(Data listing)

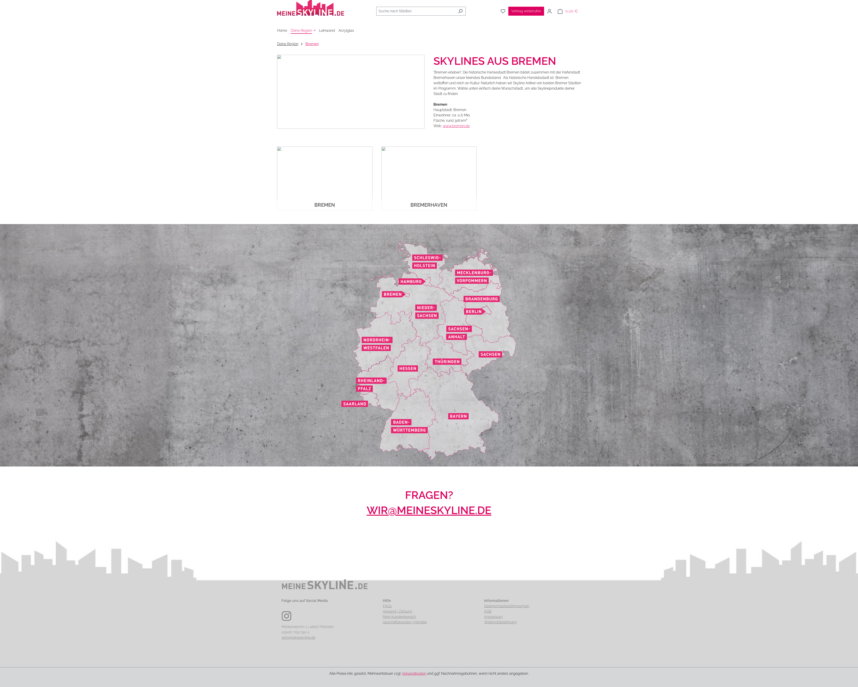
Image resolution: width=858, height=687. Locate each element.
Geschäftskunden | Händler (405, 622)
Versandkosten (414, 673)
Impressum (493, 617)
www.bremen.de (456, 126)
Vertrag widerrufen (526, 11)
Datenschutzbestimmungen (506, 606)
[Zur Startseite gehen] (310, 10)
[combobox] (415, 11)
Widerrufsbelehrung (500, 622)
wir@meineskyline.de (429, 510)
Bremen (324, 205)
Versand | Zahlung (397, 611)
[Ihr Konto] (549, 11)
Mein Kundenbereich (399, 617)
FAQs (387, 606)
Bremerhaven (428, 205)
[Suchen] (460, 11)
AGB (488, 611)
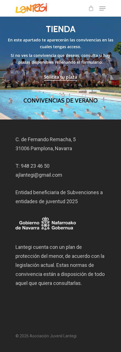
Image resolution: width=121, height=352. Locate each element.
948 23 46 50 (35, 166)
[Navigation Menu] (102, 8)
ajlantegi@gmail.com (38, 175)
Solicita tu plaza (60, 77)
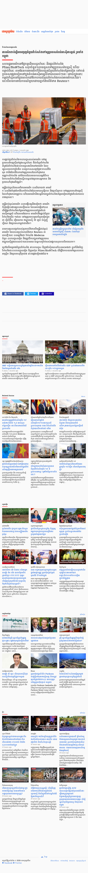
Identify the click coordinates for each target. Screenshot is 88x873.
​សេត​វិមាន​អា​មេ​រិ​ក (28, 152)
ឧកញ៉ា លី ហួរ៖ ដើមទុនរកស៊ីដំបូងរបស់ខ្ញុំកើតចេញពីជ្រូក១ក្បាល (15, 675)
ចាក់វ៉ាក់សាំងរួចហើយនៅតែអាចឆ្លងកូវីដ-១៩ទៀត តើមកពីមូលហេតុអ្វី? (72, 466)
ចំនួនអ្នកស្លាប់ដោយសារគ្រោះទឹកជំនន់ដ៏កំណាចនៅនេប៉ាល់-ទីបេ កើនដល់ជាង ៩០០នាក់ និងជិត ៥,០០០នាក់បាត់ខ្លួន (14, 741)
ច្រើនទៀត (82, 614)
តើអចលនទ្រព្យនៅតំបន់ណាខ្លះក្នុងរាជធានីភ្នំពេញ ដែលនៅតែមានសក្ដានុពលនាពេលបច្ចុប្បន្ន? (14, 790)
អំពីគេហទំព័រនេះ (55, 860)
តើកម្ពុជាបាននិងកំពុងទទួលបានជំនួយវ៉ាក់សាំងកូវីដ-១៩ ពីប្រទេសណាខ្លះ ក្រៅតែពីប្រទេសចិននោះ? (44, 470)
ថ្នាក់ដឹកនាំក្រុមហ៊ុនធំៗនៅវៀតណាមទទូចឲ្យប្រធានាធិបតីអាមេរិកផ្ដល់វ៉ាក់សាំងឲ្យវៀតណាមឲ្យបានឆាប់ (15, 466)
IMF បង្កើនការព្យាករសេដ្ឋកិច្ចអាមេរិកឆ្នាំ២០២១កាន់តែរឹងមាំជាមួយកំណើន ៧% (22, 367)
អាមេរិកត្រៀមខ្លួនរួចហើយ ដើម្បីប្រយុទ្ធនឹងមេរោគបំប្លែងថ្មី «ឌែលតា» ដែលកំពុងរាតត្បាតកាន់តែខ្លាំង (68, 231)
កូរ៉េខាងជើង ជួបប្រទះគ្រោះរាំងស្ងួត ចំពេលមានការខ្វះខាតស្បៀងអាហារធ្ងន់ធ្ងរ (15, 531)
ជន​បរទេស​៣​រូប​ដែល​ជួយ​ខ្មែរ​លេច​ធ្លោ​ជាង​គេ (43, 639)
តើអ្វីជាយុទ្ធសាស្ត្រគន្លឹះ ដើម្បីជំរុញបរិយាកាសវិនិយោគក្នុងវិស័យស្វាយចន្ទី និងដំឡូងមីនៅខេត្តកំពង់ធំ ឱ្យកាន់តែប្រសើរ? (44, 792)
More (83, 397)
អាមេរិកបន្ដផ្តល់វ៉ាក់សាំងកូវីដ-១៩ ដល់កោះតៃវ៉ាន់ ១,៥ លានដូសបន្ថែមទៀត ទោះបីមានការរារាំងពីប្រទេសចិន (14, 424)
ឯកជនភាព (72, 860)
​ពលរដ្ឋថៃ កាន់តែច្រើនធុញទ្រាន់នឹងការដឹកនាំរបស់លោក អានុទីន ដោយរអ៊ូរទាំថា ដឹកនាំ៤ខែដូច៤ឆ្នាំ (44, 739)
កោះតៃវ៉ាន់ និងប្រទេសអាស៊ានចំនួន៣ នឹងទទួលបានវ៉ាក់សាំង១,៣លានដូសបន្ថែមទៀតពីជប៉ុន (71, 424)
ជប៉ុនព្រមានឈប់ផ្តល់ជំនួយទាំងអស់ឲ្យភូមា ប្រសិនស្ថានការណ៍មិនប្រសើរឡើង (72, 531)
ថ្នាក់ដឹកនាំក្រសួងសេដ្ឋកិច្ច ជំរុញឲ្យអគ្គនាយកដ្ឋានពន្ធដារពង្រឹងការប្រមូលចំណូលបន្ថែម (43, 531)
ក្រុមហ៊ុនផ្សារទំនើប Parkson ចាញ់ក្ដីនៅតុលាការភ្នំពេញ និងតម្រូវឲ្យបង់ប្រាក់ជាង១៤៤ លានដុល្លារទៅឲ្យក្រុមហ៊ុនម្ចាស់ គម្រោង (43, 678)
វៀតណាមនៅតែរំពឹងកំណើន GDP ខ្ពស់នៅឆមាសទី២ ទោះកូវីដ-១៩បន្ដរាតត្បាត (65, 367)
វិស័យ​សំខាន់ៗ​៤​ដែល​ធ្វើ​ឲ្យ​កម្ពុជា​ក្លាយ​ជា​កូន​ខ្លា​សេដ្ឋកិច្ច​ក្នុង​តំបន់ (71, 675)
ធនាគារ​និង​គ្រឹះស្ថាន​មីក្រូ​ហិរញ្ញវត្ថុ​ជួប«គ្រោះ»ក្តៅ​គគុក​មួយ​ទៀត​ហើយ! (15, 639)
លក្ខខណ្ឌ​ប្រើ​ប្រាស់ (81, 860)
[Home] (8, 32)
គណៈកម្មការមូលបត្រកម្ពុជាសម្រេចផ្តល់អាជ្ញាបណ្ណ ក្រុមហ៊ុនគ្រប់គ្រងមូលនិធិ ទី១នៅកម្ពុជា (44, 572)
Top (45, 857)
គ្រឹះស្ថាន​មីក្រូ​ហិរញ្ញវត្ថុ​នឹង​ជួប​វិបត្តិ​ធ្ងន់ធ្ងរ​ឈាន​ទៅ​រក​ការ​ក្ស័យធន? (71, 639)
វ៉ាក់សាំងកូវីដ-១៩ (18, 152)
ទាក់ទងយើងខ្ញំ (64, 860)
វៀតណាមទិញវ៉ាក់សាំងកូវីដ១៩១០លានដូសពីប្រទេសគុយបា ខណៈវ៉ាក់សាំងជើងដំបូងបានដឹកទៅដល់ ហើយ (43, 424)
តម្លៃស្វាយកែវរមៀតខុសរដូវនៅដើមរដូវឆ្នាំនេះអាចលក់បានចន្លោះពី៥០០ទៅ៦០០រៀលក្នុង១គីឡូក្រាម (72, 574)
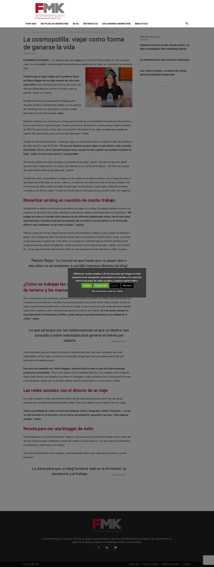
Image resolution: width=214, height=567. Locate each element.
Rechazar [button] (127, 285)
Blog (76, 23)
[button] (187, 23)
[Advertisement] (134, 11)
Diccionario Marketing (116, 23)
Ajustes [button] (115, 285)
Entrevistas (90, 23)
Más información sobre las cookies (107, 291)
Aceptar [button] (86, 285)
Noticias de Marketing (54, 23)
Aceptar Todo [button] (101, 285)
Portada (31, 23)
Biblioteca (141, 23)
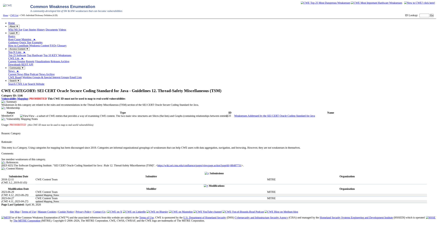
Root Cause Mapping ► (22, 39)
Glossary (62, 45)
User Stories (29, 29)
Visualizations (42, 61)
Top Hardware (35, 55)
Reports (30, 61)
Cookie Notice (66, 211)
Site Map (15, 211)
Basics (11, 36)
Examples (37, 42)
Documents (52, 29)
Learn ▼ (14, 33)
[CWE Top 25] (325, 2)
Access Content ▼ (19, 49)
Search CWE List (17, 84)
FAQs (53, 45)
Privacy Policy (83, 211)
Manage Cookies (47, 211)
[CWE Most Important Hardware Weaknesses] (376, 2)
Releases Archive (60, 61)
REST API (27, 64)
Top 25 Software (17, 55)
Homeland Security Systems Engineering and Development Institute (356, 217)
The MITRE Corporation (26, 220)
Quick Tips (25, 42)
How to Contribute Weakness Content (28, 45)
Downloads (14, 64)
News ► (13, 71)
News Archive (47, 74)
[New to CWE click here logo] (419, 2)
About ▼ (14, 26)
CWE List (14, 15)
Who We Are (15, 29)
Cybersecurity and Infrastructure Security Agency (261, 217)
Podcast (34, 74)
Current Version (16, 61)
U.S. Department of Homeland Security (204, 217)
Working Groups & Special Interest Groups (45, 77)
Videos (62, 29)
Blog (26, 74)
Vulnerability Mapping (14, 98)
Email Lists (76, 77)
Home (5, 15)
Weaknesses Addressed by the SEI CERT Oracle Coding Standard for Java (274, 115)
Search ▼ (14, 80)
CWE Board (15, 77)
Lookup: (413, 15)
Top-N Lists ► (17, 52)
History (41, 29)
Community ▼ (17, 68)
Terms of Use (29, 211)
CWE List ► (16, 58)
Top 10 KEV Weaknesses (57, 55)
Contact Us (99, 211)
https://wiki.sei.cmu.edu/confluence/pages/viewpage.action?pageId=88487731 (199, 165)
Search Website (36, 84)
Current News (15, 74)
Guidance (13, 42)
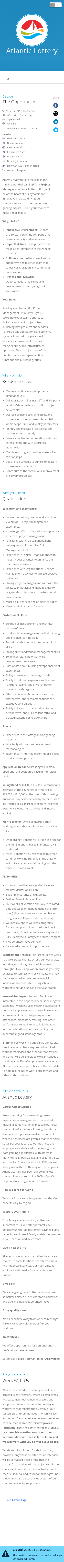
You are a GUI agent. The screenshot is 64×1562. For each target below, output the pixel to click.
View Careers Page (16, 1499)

▶ [Direction]: Please repeat the listing from its start through the line containing "ចំពេលមានការខ្វះខាតស្បៀងអាហារធ្ងន់ធ្ងរ (15, 531)", keeping both ends. Leave out the pictures.

▶ [Task output]:
Image resolution: width=858, height=687. Locate each element.
Geschäftskunden | Händler (405, 622)
Versandkosten (414, 673)
Impressum (493, 617)
www.bremen.de (456, 126)
Vertrag widerrufen (526, 11)
Datenschutzbestimmungen (506, 606)
[Zur Startseite gehen] (310, 10)
[combobox] (415, 11)
Widerrufsbelehrung (500, 622)
wir@meineskyline.de (429, 510)
Bremen (324, 205)
Versand | Zahlung (397, 611)
[Ihr Konto] (549, 11)
Mein Kundenbereich (399, 617)
FAQs (387, 606)
Bremerhaven (428, 205)
[Suchen] (460, 11)
AGB (488, 611)
Image resolution: width=121, height=352. Locate each element.
948 23 46 50 (35, 166)
[Navigation Menu] (102, 8)
ajlantegi@gmail.com (38, 175)
Solicita tu plaza (60, 77)
Identify the click coordinates for each target. Screenshot is 88x873.
​សេត​វិមាន​អា​មេ​រិ​ក (28, 152)
ឧកញ៉ា លី ហួរ៖ ដើមទុនរកស៊ីដំបូងរបស់ខ្ញុំកើតចេញពីជ្រូក១ក្បាល (15, 675)
ចាក់វ៉ាក់សាំងរួចហើយនៅតែអាចឆ្លងកូវីដ-១៩ទៀត តើមកពីមូលហេតុអ្វី? (72, 466)
ចំនួនអ្នកស្លាប់ដោយសារគ្រោះទឹកជំនន់ដ៏កំណាចនៅនេប៉ាល់-ទីបេ កើនដល់ជាង ៩០០នាក់ និងជិត ៥,០០០នាក់បាត់ខ្លួន (14, 741)
ច្រើនទៀត (82, 614)
តើអចលនទ្រព្យនៅតំបន់ណាខ្លះក្នុងរាជធានីភ្នំពេញ ដែលនៅតែមានសក្ដានុពលនាពេលបច្ចុប្បន្ន? (14, 790)
អំពីគេហទំព័រនេះ (55, 860)
តើកម្ពុជាបាននិងកំពុងទទួលបានជំនួយវ៉ាក់សាំងកូវីដ-១៩ ពីប្រទេសណាខ្លះ ក្រៅតែពីប្រទេសចិននោះ? (44, 470)
ថ្នាក់ដឹកនាំក្រុមហ៊ុនធំៗនៅវៀតណាមទទូចឲ្យប្រធានាធិបតីអាមេរិកផ្ដល់វ៉ាក់សាំងឲ្យវៀតណាមឲ្យបានឆាប់ (15, 466)
IMF បង្កើនការព្យាករសេដ្ឋកិច្ចអាមេរិកឆ្នាំ២០២១កាន់តែរឹងមាំជាមួយកំណើន ៧% (22, 367)
អាមេរិកត្រៀមខ្លួនរួចហើយ ដើម្បីប្រយុទ្ធនឹងមេរោគបំប្លែងថ្មី «ឌែលតា» ដែលកំពុងរាតត្បាតកាន់តែខ្លាំង (68, 231)
កូរ៉េខាងជើង ជួបប្រទះគ្រោះរាំងស្ងួត ចំពេលមានការខ្វះខាតស្បៀងអាហារធ្ងន់ធ្ងរ (15, 531)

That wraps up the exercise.